Made largely from cornstarch, these evolving ‘bioplastics’ theoretically sound like viable alternatives. They have become popular around the world, particularly in Italy where conventional plastic bags have been banned nationwide since January 2011.

But Italian researchers are finding that these bags, like their petroleum-based predecessors, still stubbornly resist degradation in a variety of environments. In the September Journal Chemosphere, researchers at the University of Bologna reported the rate of bioplastic degradation in four different environments: soil, compost, freshwater, and saltwater. They found that, in soils that supported the fungus and bacteria that break down the bags, bags disappeared completely after 3 months. But under poorer soil conditions, they broke much more slowly, and hardly changed at all in fresh and salt water.

Since a major premise of the bag ban is protecting marine life, this finding does not bode well for bioplastics.

Illustrated by Laura Poppick

A separate Italian report published in the June Frontiers in Microbiology addressed another complexity of this issue: once a bag enters the water, does it stay floating, or does it sink to the seafloor?
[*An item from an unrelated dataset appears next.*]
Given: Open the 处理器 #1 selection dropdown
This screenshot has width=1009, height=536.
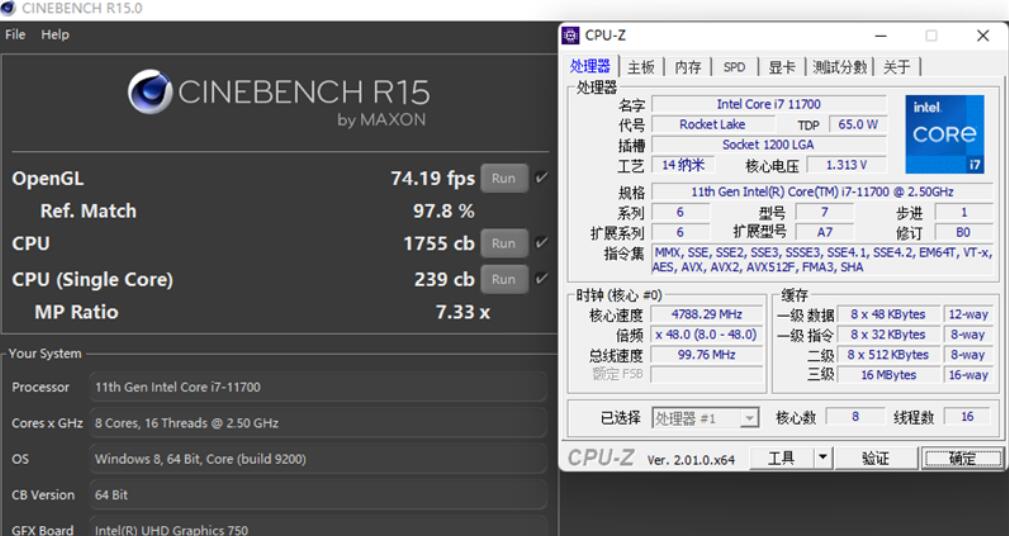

The research team wondered if bioplastic bags would degrade faster if they got stuck in the sand. They found that, indeed, bags buried under sand did break down faster than those floating at the surface. But whether a bag sinks or floats depends on winds, currents, and other factors that complicate how many bags ultimately break down on the seafloor.

While new technologies are certainly improving the biodegradability of plastics, the plastic market does not seem primed to shake off stigmas of littered oceans and clogged sea turtle lungs. Paper, which is more degradable but also more resource intensive, might not be a much greener alternative. So are reusable bags the way to go?

Mark Daniels, chairman of the American Progressive Bag Alliance, says no. Sure, maybe his affiliations sway him, but he just doesn’t feel comfortable using reusable bags. They can harbor hazardous bacteria, he told the New York Times last month, and he will not get in line behind someone at a store using a reusable bag because he worries it might carry bacteria that the cashier could spread to his food.

Bacteria can be dangerous, but dangerous bacteria is everywhere. If we’ve lasted this long without disposable socks, we can probably make reusable bags work. The easiest and best choice to make during the plastic bag ban might be to take out our smelly reusable bags, wash them, and try to remember to bring them to the store.